- **Supplied material**

───

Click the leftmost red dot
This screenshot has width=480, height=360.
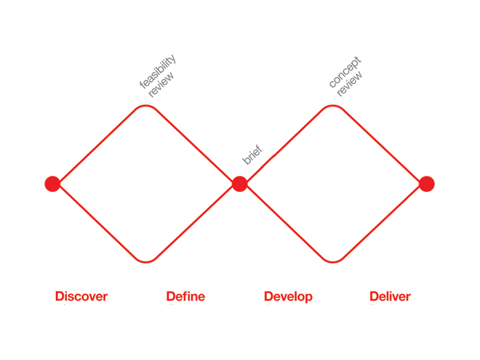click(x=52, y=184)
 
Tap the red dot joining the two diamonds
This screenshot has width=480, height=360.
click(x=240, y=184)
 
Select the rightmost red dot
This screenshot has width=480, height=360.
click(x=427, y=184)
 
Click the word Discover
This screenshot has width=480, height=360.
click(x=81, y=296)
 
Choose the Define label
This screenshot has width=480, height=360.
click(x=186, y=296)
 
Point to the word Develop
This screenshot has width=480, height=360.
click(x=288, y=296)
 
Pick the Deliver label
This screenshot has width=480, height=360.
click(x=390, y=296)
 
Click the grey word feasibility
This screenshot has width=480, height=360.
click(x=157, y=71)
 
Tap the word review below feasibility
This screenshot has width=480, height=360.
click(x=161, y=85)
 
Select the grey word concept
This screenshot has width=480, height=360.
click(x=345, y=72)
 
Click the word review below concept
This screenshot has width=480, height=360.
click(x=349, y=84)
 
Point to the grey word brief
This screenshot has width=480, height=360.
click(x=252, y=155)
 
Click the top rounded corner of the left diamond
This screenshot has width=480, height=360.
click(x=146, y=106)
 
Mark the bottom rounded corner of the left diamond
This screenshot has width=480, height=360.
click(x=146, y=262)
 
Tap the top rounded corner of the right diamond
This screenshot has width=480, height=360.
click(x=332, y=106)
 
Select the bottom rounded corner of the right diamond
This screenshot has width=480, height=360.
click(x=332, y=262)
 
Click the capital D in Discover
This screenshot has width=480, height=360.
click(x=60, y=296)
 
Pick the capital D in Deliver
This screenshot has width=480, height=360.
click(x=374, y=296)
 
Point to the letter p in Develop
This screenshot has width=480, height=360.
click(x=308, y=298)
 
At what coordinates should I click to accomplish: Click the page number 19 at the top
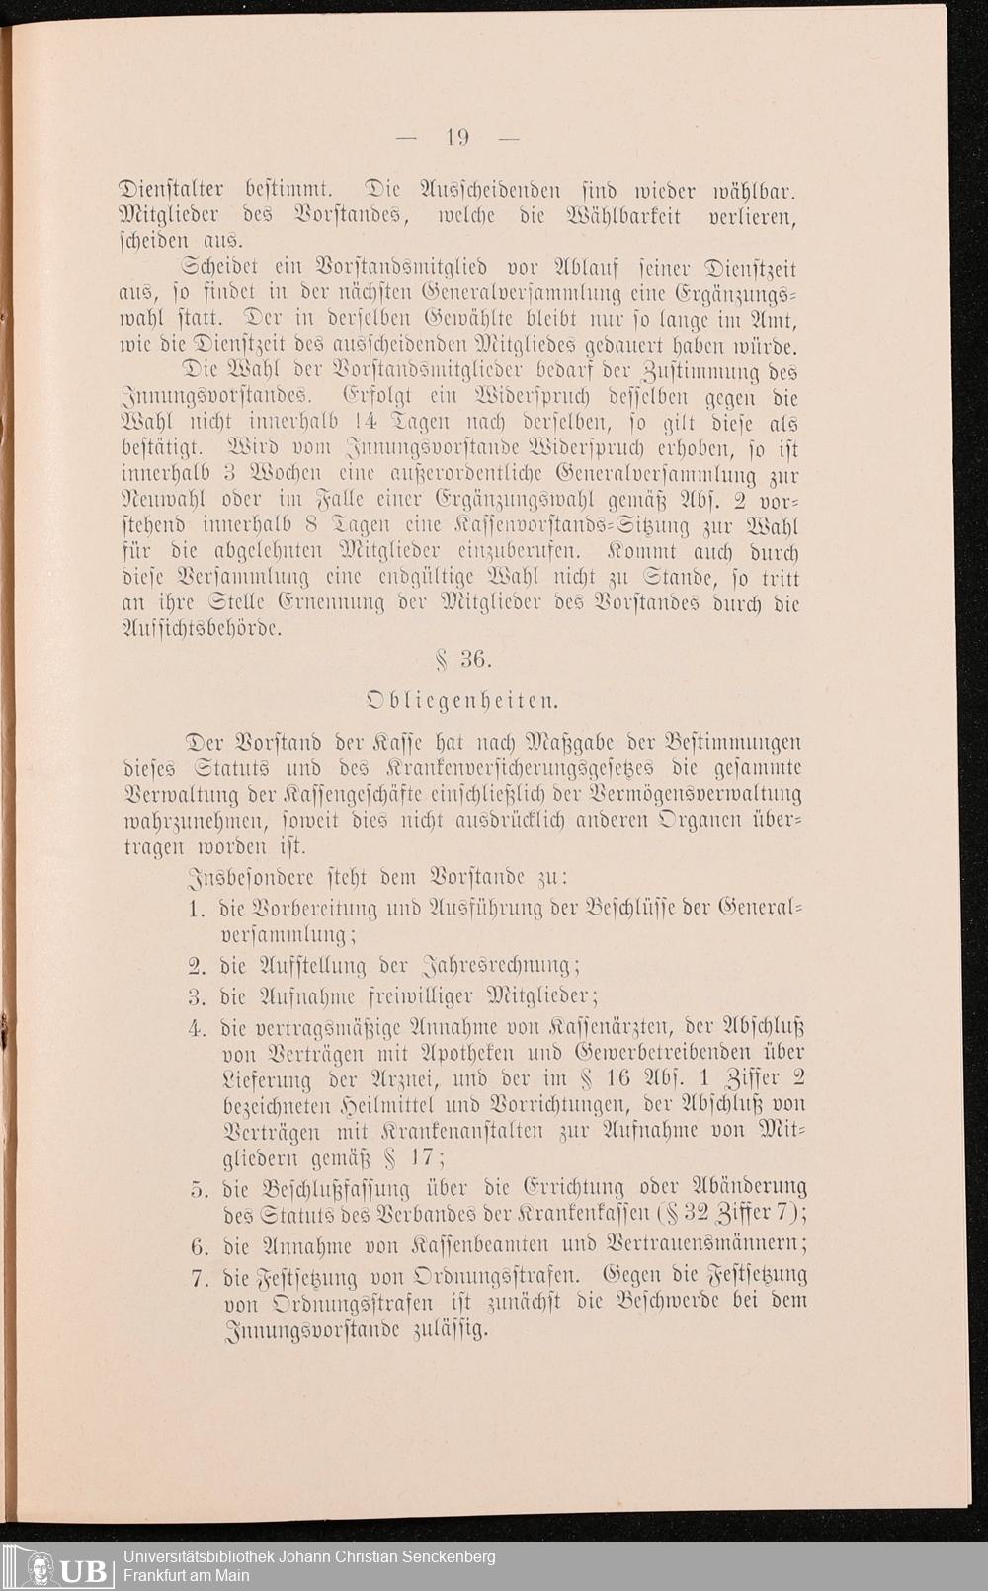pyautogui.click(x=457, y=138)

───

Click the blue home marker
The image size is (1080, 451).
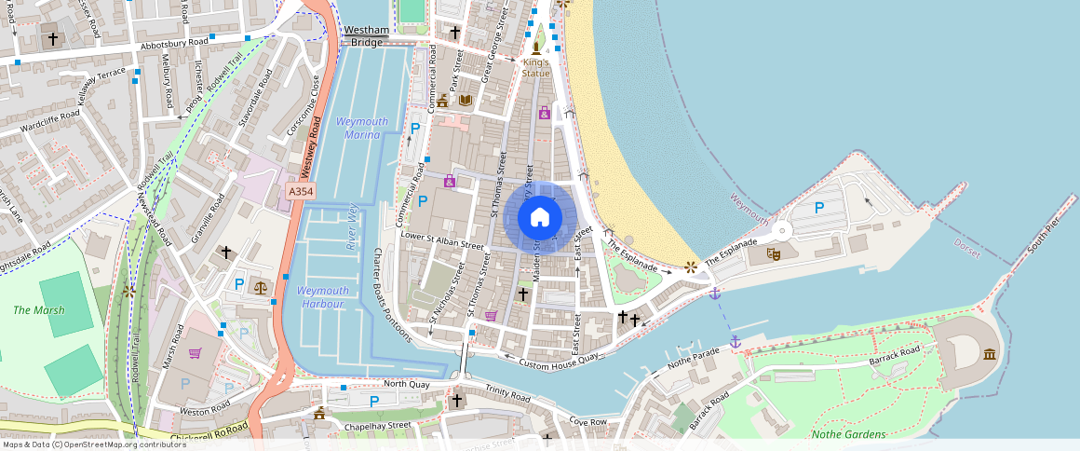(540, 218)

───

- **Exercise details**
Starting with the line with "Click the word review below concept" and going on through the line with "pyautogui.click(x=457, y=138)", give the material again with "diamond" replaced by "rhombus" and everything else unchanged. Leave the pictures out.

- **Answer**
Click the word review below concept
This screenshot has width=480, height=360.
click(x=349, y=84)
 
Point to the grey word brief
This screenshot has width=480, height=360.
click(x=252, y=155)
 
Click the top rounded corner of the left rhombus
This screenshot has width=480, height=360.
click(x=146, y=106)
 
Mark the bottom rounded corner of the left rhombus
This screenshot has width=480, height=360.
click(x=146, y=262)
 
Tap the top rounded corner of the right rhombus
This screenshot has width=480, height=360.
click(x=332, y=106)
 
Select the bottom rounded corner of the right rhombus
This screenshot has width=480, height=360.
click(x=332, y=262)
 
Click the capital D in Discover
This screenshot has width=480, height=360.
click(x=60, y=296)
 
Pick the capital D in Deliver
This screenshot has width=480, height=360.
click(x=374, y=296)
 
Point to the letter p in Develop
This screenshot has width=480, height=360.
click(x=308, y=298)
 
At what coordinates should I click to accomplish: Click the page number 19 at the top
pyautogui.click(x=457, y=138)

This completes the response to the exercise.